■ Selected excerpt
---+---

Substrate Concentration Sucrose
Five grams of sucrose were dissolved into 100 mL room temperature water with 20 ml yeast culture in 125 ml Erlenmeyer flask and monitored. Different concentrations of sucrose, 0.625 g, 1.25 g, 7.5 g and 10 g were made, and CO2 bubbles produced counted.
Yeast
Five runs using 2.5 mL, 5.0 mL, 10 mL, 20 mL (CONTROL), and 25 mL of the yeast culture were made, and CO2 bubbles produced counted.
Substrate
Five grams of glucose, galactose, fructose, starch, artificial sweetener (Sweet'n'Low) and sucrose (control) were added in 20 ml source and 100 ml water and CO2 bubbles produced counted.
Inhibitors
Different inhibitors, 2.5 mL ethanol, 5 mL ethanol, 10 mL ethanol, and 15 mL ethanol were employed to test the effect of inhibitors. No inhibitor was added in the control experiment. The amount of CO2 bubbles produced counted and recorded.
Result
Substrate Concentration Sucrose
The average number of bubble observed at different concentrations of sucrose was recorded in Table 1 and used to plot a graph of the amount of bubbles against sucrose concentration.
The rate of reaction was highest at 5 g of sucrose and lowest at 1.25 g with no clear trend (Figure 1).
Figure 1: Average number of bubbles at different sucrose concentration
Yeast
The average number of bubble observed at varying yeast culture was recorded (Table 2) and used to plot a graph of the number of bubbles against volume of yeast culture.
The rate of reaction increased as the volume of the yeast increased up to 20 mL of yeast (Figure 2).
Figure 2: Average number of bubbles at varying volumes of yeast culture
Substrate
The average number of bubble observed at different substrates was recorded (Table 3) and used to plot a graph of number of bubbles against different substrates.
The rate of reaction was greatest in the sweetener, followed by fructose and lowest in sucrose. Glucose and starch did not give show any activity (Figure 3).
Figure 3: Average number of bubbles at different types of the substrate
Inhibitors
The average number of bubble observed at different concentrations of ethanol was recorded (Table 4) and used to plot a graph of the bubbles against different levels of ethanol.
The rate of reaction increased as the volume of the ethanol increased (Figure 4).
Figure 4: Average number of bubbles at different types of inhibition
Conclusion
Increase in yeast volume resulted in an increased number of enzymes in the reaction and hence the high increase in reaction rate as yeast amount was increased. The rate of reaction was greatest in the sweetener making it the most preferred substrate by the yeast. Glucose and starch did not give show any activity due to lack of enzymes for metabolizing the substrates. Ethanol did not work as an inhibitor and increase in alcohol volume increased the rate of reaction.
This experiment was thus successful in evaluating the effects substrate (sucrose) concentration, yeast concentration, substrate type, and presence of inhibitors on respiration in baker’s yeast (Saccharomyces cerevisiae).
Reference List
Campbell, M., & Farrell, S. (2011). Biochemistry. Stamford: Cengage Learning.
Lehninger, A. L., Nelson, D. L., & Cox, M. M. (2008). Lehninger principles of biochemistry (4th ed.). New York: WH Freeman.
Seeley, R., Stephens, T. D., & Tate, P. (2004). Anatomy and Physiology (6th ed.). New York: The McGraw Hill Companies.

---+---

■ Dataset extract
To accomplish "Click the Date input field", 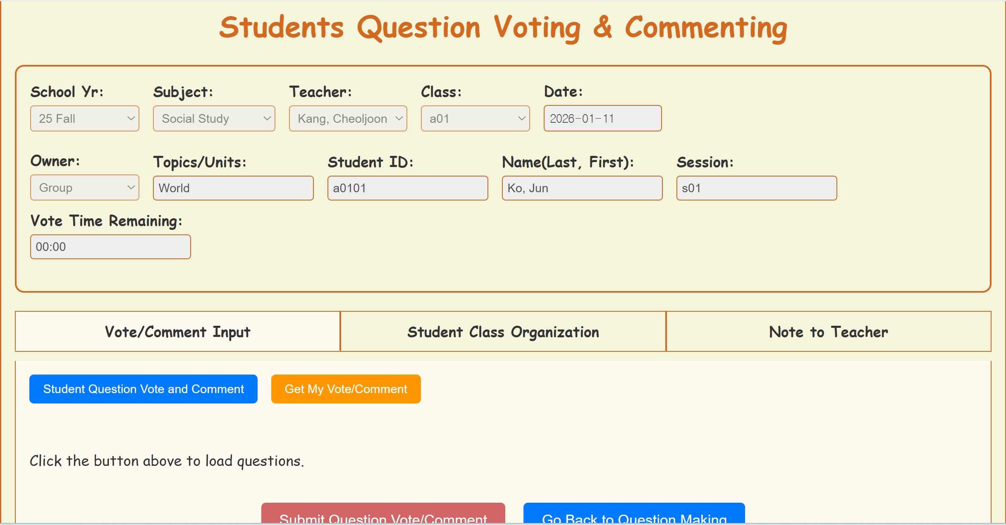I will 602,119.
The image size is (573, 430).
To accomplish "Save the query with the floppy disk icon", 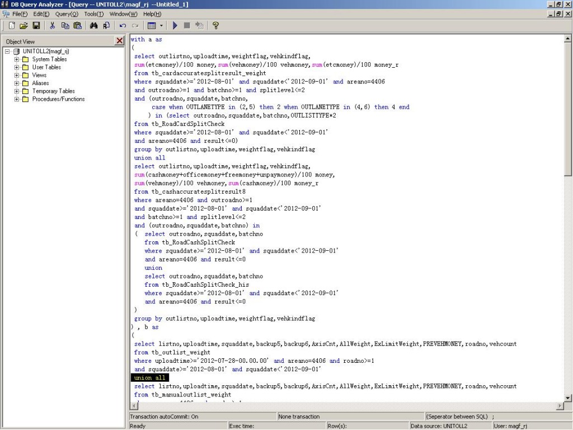I will tap(36, 25).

---+---

■ Brief
From the yeast respiration report, return the part that opens with the words "Reference List" and closes with "York: WH Freeman.", copied word for word. The data are not needed for anything here.

■ Written solution
Reference List
Campbell, M., & Farrell, S. (2011). Biochemistry. Stamford: Cengage Learning.
Lehninger, A. L., Nelson, D. L., & Cox, M. M. (2008). Lehninger principles of biochemistry (4th ed.). New York: WH Freeman.